#### READING TEXT:
══════════
Kentucky Governor Andy Beshear Vetoed One of the Worst Anti-Trans Bills in the Nation

Beshear wrote that the bill “allows too much governmental interference in personal healthcare issues.”
Andy Beshear
Anna Moneymaker/Getty Images

Kentucky governor Andy Beshear vetoed one of the most draconian anti-transgender bills in the U.S. today, volleying it back to its Republican sponsors for a final showdown.

Senate Bill 150 is an omnibus anti-trans bill stitched from several different pieces of legislation that were previously thought to be dead. If enacted, SB 150 would force doctors to medically detransition minors under their care, prohibit trans kids from using properly gendered bathrooms in schools, and ban any discussion of LGBTQ+ topics or human sexuality from kindergarten through the sixth grade. Senate Republicans composed the bill and rushed it through committee and onto the floor last week, so quickly that full copies of the bill text were not available to all legislators before the votes were held.

In his veto message, Beshear wrote that the bill “allows too much governmental interference in personal healthcare issues and rips away the freedom of parents to make medical decisions for their children.” Beshear also said SB 150 “turns educators and administrators into investigators that must listen in” on the private lives of children, and then “knock on doors to confront and question parents” about their child’s identity.

“I am also vetoing Senate Bill 150 because my faith teaches me that all children are children of God and Senate Bill 150 will endanger the children of Kentucky,” Beshear wrote, citing statistics from the Trevor Project’s 2022 National Survey on LGBTQ Youth Mental Health regarding suicidal ideation and gender-affirming care. “Improving access to gender-affirming care is an important means of improving health outcomes for the transgender population,” Beshear wrote.
══════════
#### WORK ORDER 1:
Rewrite the paragraph of the article about Beshear's veto that begins "Senate Bill 150 is an omnibus" as a short bulleted list that keeps its main facts.
#### WORK ORDER 2:
Please retype the article about Beshear's veto from "In his veto message, Beshear" up to and including "their child’s identity.".
#### WORK ORDER 3:
Continue the article about Beshear's veto from where it stops.

Stored items
══════════
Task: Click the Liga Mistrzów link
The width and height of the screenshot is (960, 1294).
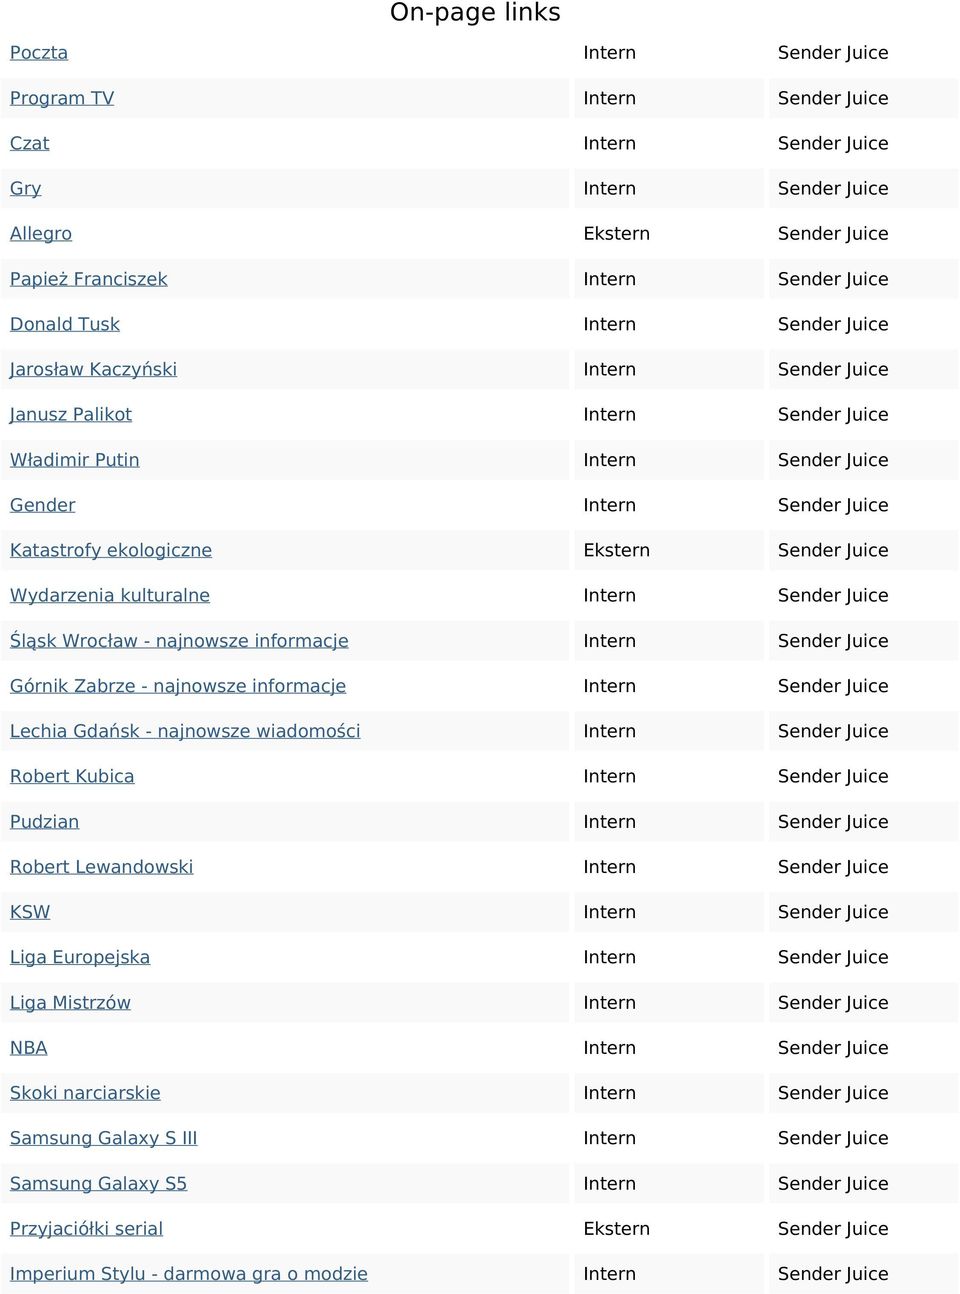Action: [70, 1002]
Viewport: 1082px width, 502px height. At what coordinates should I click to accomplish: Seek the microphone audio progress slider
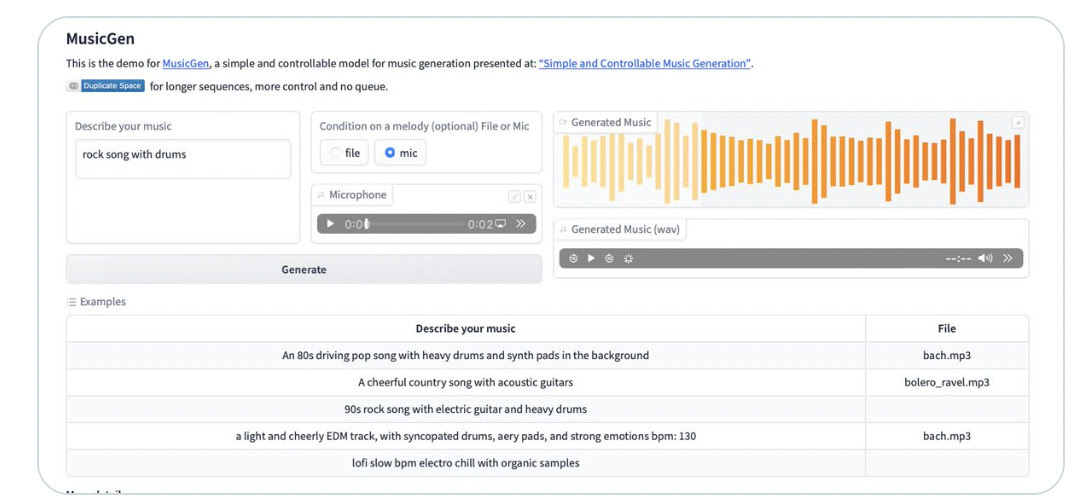416,224
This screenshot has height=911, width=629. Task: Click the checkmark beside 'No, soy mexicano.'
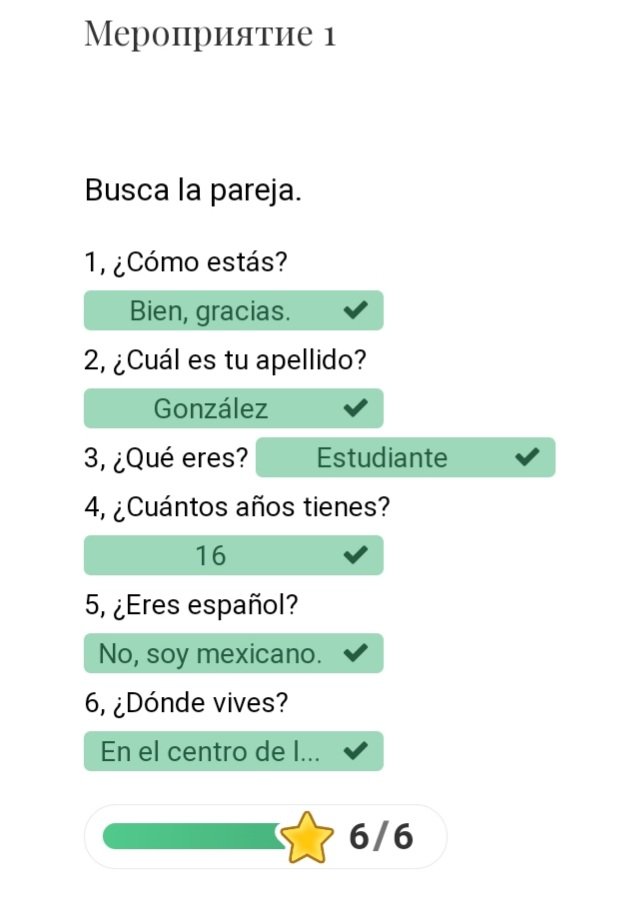354,653
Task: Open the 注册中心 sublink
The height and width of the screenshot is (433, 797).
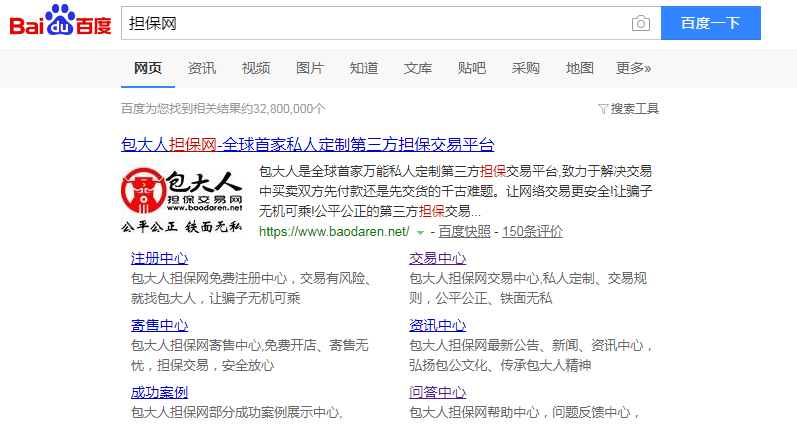Action: pos(159,259)
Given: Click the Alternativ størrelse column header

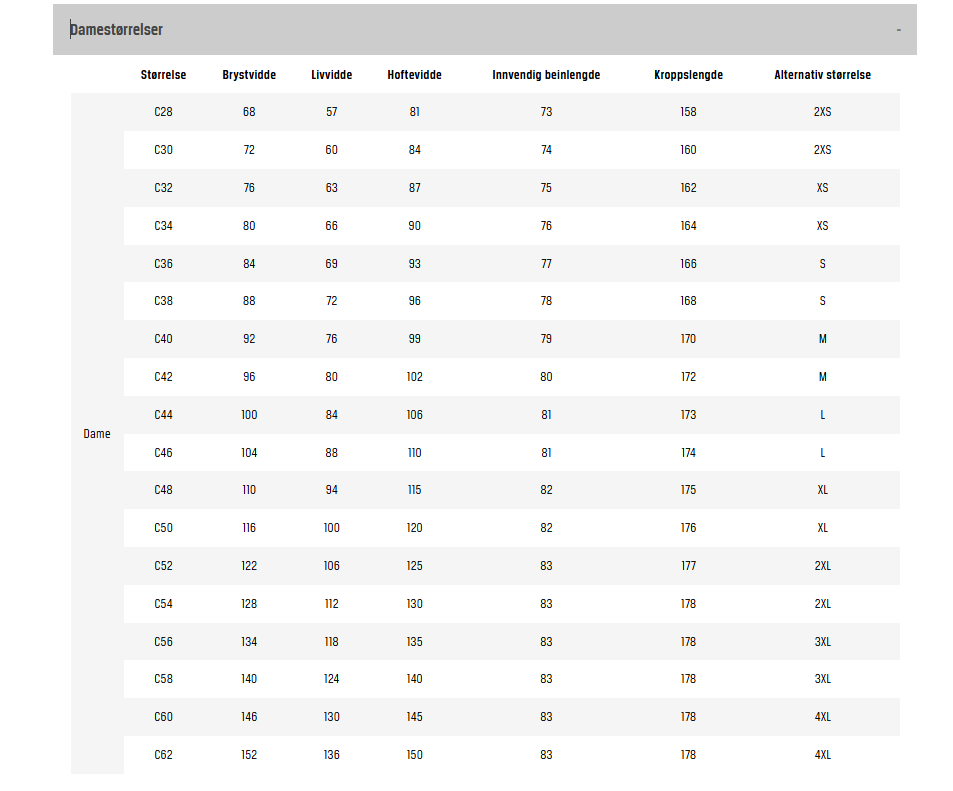Looking at the screenshot, I should [822, 75].
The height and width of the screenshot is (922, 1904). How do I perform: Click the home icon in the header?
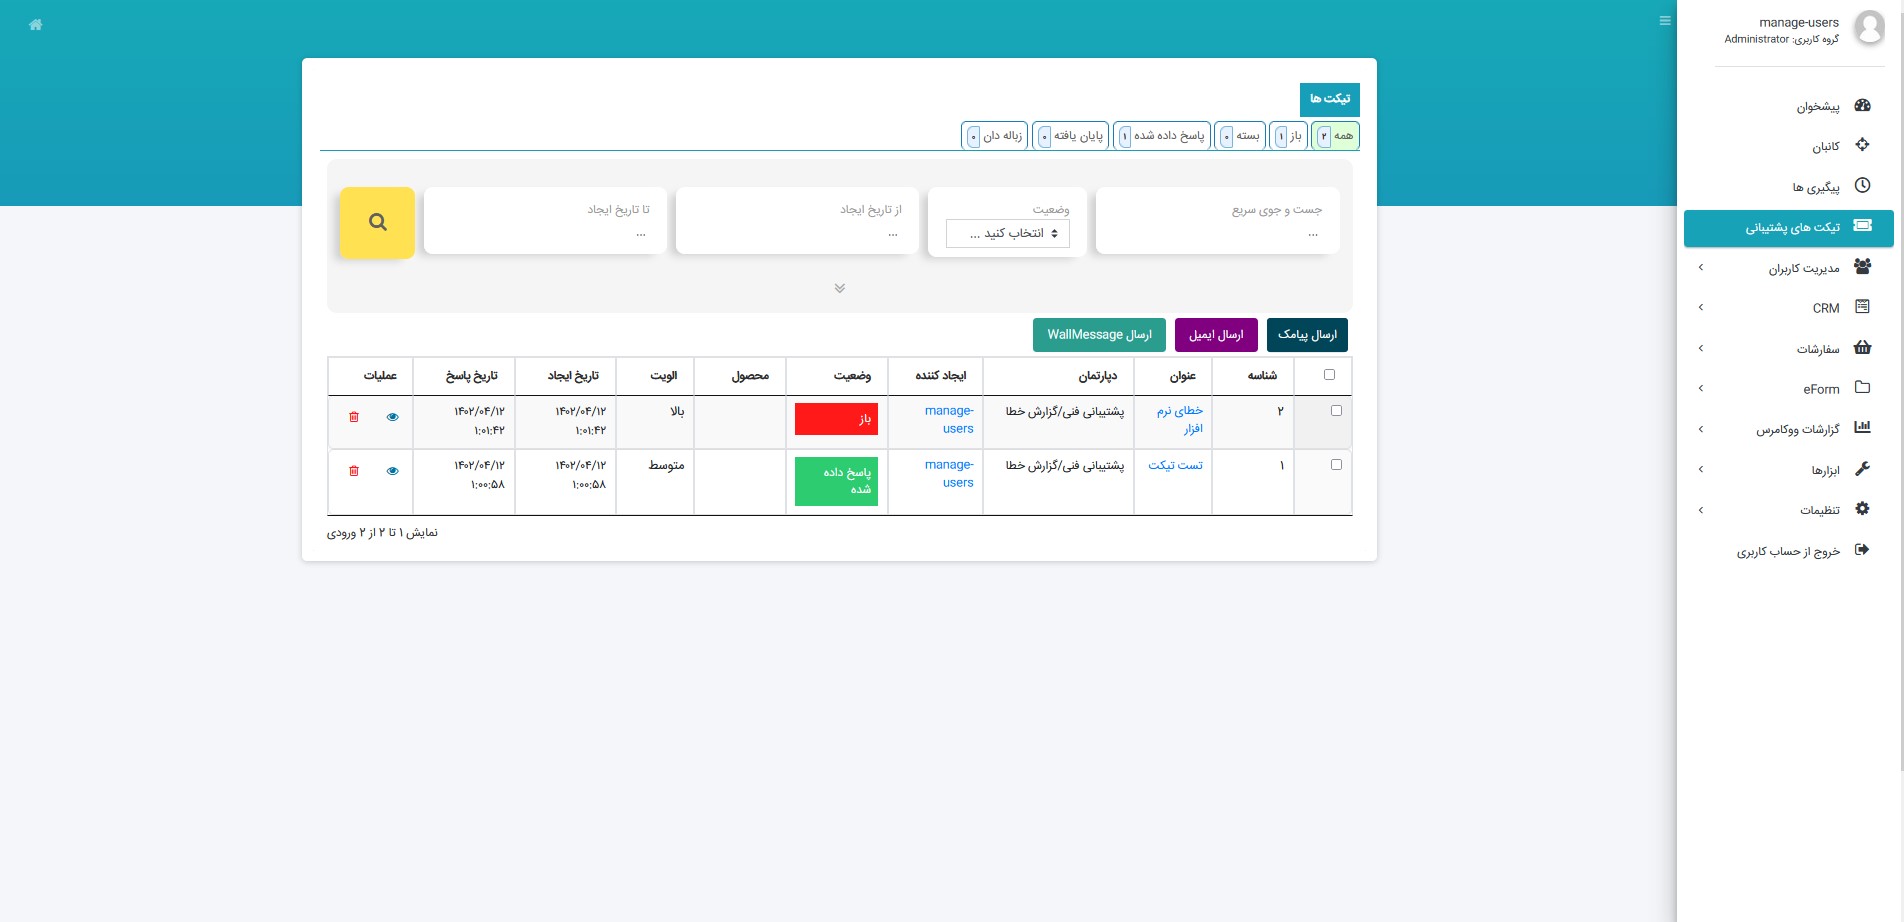36,25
══════════
#### RESPONSE BOX 1:
- Senate Bill 150 is an omnibus anti-trans bill combining several pieces of legislation previously thought to be dead.
- If enacted, it would:
  - force doctors to medically detransition minors under their care
  - prohibit trans kids from using properly gendered bathrooms in schools
  - ban discussion of LGBTQ+ topics or human sexuality from kindergarten through sixth grade
- Senate Republicans wrote the bill and rushed it through committee and onto the floor last week.
- It moved so fast that not all legislators had full copies of the bill text before the votes.

#### RESPONSE BOX 2:
In his veto message, Beshear wrote that the bill “allows too much governmental interference in personal healthcare issues and rips away the freedom of parents to make medical decisions for their children.” Beshear also said SB 150 “turns educators and administrators into investigators that must listen in” on the private lives of children, and then “knock on doors to confront and question parents” about their child’s identity.

#### RESPONSE BOX 3:
Kentucky state capitol
The new bill was Frankensteined from several other pieces of anti-trans legislation.

Kentucky Republicans hold a legislative supermajority and are expected to vote to override Beshear’s veto, as they’ve done in the past. But not every Republican is on board with the far-right plan to deny trans kids healthcare: Reps. Kim Banta, Stephanie Dietz and Killian Timoney all opposed SB 150 in the House, indicating there may be a GOP faction willing to defect. “I think that it’s more important to support kids through the process than it is to pass legislation on who they are,” Timoney said during floor debate last week.

Civil rights groups have praised Beshear for using his veto power against the bill, which the ACLU of Kentucky has called “the worst anti-trans bill in the nation.” Of the nearly 500 anti-trans bills filed in states across the U.S. this year so far, 19 have passed into law.

“Transgender students already live and go to school in Kentucky, play sports, and enjoy time with their friends. They deserve the chance to succeed and thrive like any other student,” said ACLU-KY communications director Angela Cooper in a statement Friday. “The adults in the General Assembly should focus on what students, teachers, and schools really need, rather than single out vulnerable children to score cheap political points.”